The present study proposes an experimental protocol designed for a more detailed analysis of the interactions between heat and moisture transfer, as well as the thermal effects on the soil’s hydrodynamic properties. A short-duration drying test, performed in a reduced-scale setup, is developed to allow for controlling the thermal gradient. During the test, temperature and suction are regularly monitored within the soil column. The effects on the retention curve and the unsaturated hydraulic conductivity will be analyzed, as well as the heat-induced moisture redistribution through flux calculations, including the role of the vapor phase in evaporation and condensation processes. The objective is to enhance understanding the thermo-hydraulic interactions in unsaturated soils from the perspective of optimizing thermal storage applications in embankments.

2. Materials and Methods

This section presents the tested soil, the sample preparation, and the experimental approach developed to investigate soil drying under isothermal and non-isothermal conditions. An initial test was conducted using stainless steel molds to ensure reliable measurements of water content and suction, based on a validated method from previous studies [27]. However, due to the high thermal conductivity of metallic molds, a new setup using plastic molds with smaller dimensions was designed. The lower thermal conductivity of plastic allows heat to be applied while limiting lateral losses. To validate this configuration, an isothermal test was first performed. Once validated, the setup was used to assess the impact of temperature through a non-isothermal drying test.

2.1. Soils Properties

The soil tested in this study was collected in the Paris region (France). After drying, pulverization, and sieving, subsequent X-ray diffraction analysis revealed that the soil is primarily composed of quartz (81%) with smaller amounts of dolomite (7%), calcite (5%), clay minerals (5%), and feldspath (3%). Particle-size distribution analysis showed that approximately, 20% of the soil particles are smaller than 2 μm, and 37% are smaller than 63 μm [41]. The main soil properties as determined by [12] on the fraction smaller than 2 mm are shown in

Table 1. Material characteristics [12].

Composition
Quartz	81%
Calcium Carbonate	5% calcite, 7% dolomite
Feldspath	3%
Clay minerals	5%
Particle-Size Fractions
Passing at 63 μm (%)	37
Passing at 2 μm (%)	20
Carbonate Content
CaCO3 (%)	0.80
Optimum Proctor Normal
ρd (Mg.m−3)	1.81
wOPN (%)	16.3

.

The Atterberg limits of the soil were determined in accordance with [42] revealing a liquid limit (LL) of 30.7%, a plastic limit (PL) of 21.6%, and a plasticity index (PI) of 9.1. According to the Unified Soil Classification System [43] the material is classified as sandy lean clay.
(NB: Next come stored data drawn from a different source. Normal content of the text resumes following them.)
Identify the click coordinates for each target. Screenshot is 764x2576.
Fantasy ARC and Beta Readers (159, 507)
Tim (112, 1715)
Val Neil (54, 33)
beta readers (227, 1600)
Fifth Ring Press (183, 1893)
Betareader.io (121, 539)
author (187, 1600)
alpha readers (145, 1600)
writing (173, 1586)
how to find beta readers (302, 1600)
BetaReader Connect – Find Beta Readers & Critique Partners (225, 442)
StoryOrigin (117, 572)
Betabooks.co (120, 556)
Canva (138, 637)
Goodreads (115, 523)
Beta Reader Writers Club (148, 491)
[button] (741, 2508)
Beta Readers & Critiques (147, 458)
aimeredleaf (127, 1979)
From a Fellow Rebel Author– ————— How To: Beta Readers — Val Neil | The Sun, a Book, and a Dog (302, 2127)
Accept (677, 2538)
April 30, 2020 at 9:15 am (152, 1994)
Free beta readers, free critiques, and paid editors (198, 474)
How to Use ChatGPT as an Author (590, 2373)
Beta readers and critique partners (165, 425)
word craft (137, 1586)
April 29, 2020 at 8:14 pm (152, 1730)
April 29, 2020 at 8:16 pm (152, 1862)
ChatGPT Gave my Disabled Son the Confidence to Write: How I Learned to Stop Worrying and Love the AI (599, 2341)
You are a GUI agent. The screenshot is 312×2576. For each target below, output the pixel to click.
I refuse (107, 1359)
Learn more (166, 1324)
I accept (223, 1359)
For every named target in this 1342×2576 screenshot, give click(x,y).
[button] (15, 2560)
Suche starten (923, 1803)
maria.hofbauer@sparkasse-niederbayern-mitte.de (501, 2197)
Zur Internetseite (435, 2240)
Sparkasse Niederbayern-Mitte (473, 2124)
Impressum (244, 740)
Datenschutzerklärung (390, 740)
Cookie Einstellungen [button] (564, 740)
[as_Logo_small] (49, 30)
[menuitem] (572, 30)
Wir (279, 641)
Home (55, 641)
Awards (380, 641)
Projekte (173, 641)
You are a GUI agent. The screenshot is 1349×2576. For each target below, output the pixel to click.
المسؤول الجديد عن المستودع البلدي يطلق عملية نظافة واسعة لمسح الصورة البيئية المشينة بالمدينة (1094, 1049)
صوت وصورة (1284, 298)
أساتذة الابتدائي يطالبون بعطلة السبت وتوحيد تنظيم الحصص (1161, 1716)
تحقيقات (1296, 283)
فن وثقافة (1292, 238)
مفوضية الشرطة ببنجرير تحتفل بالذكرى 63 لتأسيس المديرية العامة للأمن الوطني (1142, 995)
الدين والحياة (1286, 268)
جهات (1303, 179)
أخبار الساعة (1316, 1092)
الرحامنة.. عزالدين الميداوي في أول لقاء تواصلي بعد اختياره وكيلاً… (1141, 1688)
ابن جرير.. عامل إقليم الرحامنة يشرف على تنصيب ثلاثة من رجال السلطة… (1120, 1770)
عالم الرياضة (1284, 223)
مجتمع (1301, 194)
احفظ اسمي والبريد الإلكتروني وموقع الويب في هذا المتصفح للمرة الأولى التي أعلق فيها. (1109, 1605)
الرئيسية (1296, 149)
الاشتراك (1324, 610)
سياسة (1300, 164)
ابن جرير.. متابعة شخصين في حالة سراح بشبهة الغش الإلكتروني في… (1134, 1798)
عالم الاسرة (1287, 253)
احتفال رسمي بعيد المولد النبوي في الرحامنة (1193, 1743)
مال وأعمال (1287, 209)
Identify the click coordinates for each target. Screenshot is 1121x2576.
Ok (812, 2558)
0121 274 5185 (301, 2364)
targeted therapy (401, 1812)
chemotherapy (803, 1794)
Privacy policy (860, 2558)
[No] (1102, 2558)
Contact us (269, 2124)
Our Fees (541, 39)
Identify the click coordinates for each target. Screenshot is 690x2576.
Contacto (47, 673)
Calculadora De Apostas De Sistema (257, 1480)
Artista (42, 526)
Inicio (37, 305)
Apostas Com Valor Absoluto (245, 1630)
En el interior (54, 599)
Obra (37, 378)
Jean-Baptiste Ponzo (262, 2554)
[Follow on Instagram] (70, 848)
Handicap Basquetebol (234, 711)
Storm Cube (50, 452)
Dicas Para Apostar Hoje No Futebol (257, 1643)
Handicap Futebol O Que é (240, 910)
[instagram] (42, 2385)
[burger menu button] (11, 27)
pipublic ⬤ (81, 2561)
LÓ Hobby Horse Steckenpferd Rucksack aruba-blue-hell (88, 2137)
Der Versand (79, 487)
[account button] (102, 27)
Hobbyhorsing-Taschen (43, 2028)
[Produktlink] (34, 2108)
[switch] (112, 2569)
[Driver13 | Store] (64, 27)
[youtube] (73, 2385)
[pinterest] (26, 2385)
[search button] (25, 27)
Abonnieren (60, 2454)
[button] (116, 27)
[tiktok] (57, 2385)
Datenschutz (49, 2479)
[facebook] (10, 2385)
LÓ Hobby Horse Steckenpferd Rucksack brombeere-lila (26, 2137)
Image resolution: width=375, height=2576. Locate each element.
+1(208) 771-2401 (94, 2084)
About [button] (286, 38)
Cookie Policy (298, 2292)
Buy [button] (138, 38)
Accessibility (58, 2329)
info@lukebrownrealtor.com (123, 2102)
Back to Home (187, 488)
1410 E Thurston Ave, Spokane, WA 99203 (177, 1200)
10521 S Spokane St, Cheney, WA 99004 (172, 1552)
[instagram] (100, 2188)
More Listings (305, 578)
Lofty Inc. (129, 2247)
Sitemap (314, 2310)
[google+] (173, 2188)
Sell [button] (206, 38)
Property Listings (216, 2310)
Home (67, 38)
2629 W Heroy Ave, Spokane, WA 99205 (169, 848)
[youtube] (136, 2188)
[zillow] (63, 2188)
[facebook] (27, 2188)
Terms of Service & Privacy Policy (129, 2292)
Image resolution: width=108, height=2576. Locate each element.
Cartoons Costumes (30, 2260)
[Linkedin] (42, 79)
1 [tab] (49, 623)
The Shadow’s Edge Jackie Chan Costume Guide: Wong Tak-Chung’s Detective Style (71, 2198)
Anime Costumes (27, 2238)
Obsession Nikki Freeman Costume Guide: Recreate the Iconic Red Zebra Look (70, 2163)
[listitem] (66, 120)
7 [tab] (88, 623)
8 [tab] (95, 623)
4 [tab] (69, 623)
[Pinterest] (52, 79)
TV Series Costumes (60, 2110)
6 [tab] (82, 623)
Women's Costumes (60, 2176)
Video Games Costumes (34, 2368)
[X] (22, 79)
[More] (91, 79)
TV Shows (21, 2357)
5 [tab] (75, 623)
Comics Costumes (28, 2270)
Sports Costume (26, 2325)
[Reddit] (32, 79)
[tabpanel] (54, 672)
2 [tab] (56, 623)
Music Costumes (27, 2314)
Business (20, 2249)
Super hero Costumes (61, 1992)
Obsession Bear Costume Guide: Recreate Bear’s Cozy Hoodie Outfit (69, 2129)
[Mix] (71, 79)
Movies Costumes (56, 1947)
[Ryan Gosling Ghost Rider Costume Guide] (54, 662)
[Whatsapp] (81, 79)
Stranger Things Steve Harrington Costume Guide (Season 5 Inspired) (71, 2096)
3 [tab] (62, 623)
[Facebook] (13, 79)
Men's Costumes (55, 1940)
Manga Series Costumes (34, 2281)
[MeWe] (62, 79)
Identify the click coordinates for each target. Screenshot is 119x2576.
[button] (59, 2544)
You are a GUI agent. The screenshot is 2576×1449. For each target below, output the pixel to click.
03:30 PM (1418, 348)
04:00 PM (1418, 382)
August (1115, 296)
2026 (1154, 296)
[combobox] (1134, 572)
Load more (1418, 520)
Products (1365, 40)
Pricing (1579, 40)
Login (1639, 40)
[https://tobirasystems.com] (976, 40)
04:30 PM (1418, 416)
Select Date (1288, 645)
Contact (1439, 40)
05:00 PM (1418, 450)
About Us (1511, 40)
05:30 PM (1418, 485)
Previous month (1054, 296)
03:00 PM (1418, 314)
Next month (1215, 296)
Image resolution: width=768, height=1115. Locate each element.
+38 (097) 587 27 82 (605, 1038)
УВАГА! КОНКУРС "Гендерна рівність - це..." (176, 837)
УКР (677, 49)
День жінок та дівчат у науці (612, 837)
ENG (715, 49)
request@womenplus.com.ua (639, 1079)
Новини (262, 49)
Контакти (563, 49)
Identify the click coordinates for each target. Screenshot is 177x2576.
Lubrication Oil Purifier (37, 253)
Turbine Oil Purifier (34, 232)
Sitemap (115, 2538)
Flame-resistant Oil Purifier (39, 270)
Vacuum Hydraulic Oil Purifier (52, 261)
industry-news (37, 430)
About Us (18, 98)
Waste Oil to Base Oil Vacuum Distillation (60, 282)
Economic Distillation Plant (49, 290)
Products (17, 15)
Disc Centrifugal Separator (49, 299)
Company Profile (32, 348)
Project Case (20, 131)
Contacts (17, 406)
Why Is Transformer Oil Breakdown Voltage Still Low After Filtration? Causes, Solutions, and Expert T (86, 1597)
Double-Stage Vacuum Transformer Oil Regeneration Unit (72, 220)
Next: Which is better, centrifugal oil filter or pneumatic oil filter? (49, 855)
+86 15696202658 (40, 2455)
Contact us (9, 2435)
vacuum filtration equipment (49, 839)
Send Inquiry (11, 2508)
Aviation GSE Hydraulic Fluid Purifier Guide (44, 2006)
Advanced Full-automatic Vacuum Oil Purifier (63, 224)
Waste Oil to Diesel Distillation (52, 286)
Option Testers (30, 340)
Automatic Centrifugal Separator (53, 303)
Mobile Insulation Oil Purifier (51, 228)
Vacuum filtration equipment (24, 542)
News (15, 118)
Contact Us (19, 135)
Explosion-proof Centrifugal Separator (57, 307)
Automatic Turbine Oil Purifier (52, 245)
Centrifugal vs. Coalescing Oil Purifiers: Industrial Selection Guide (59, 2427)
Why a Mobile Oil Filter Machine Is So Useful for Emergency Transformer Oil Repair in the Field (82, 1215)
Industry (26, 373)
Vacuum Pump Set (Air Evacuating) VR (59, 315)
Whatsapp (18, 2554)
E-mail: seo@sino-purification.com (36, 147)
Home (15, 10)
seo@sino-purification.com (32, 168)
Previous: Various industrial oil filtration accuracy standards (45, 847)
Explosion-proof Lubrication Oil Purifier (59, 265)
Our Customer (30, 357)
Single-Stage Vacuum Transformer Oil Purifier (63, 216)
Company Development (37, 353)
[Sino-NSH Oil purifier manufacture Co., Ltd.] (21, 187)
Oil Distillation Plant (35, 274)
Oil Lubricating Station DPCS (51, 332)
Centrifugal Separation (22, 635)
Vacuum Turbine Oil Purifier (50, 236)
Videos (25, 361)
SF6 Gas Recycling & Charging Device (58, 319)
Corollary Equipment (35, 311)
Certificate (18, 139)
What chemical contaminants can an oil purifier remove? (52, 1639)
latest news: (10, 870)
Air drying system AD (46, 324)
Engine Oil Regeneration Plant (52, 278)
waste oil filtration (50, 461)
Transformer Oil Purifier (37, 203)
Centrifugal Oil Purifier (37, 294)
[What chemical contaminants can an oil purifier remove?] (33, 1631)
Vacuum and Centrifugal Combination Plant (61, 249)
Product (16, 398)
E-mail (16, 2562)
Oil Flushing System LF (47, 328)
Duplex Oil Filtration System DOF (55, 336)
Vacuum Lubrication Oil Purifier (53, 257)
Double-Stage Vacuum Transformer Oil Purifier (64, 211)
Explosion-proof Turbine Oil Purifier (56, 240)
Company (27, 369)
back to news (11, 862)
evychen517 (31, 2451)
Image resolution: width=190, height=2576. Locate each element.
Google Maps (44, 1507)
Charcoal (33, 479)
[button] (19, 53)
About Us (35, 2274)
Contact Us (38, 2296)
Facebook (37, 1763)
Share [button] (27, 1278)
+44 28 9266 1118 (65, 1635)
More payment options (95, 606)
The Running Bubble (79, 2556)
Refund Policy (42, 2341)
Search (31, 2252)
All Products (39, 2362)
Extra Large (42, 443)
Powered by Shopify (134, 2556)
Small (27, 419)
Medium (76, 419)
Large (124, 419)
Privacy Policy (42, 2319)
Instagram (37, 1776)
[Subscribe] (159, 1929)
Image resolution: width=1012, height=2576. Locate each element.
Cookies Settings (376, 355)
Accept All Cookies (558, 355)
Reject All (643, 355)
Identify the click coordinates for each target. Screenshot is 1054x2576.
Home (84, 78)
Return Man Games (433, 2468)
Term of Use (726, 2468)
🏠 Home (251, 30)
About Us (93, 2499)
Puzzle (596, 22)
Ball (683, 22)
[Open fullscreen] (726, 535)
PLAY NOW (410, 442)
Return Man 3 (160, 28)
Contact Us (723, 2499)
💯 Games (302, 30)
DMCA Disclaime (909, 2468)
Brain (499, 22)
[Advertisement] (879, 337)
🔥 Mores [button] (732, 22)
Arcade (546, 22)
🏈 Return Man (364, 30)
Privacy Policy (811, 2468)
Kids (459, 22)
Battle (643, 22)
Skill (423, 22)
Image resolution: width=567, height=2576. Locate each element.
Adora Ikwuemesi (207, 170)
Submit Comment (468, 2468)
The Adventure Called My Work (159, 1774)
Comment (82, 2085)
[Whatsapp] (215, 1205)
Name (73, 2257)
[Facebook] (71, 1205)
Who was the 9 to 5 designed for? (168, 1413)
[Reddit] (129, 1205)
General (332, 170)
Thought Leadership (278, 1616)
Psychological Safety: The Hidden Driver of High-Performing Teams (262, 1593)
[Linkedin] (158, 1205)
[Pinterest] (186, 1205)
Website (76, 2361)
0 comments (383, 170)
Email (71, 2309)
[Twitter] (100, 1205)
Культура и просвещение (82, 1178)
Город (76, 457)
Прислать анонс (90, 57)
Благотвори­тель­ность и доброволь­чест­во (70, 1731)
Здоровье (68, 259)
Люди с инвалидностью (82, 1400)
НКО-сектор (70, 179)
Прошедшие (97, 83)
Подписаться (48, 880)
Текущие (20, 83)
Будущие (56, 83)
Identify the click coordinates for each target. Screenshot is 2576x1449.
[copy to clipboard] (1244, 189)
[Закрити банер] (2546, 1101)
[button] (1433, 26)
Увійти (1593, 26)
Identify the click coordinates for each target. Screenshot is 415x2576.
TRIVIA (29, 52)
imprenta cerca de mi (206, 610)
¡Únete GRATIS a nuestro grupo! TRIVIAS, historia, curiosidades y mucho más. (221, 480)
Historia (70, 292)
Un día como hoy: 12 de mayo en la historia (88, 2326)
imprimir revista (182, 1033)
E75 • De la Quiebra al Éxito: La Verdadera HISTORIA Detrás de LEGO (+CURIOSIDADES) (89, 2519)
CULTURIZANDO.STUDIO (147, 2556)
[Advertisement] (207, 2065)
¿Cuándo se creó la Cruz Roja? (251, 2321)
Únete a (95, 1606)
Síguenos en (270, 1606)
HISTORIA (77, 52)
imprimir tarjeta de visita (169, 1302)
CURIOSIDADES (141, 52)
According to the French soil classification standard [44], it is classified as a low-plasticity clay (F1).

Boukelia et al. [45] identified the optimal compaction state for the soil that enhances heat storage efficiency at an optimum water content (w) of 16.3% and a dry density (ρ_d) of 1.72 Mg.m⁻³ (95% of the optimum proctor). Therefore, all samples tested in this study were compacted at this initial compaction state. In this condition, the water content at saturation is estimated to be 18.5% (w_sat) and the saturated hydraulic conductivity k_s was measured at 1.2·10⁻⁹ m/s [27].

2.2. Experimental Setup

2.2.1. Preparation and Assembly of the Reference Isothermal Drying Test

The wet soil was compacted in 10 stainless steel molding cells, at the initial compaction state determined in Section 2.1, each cell having a thickness of 20 mm and a diameter of 70 mm. Each sample was gradually saturated by adding small increments of water at the surface, with resting periods between additions to facilitate uniform infiltration through capillary action, then sealed separately for 24 h to achieve homogenization. To ensure the reliability of this method, a preliminary test was performed on similarly prepared samples, which were sectioned and analyzed for local water content, confirming a satisfactory degree of homogeneity. The 10 samples were superimposed to form column 1 with a height of 200 mm (Figure 1b).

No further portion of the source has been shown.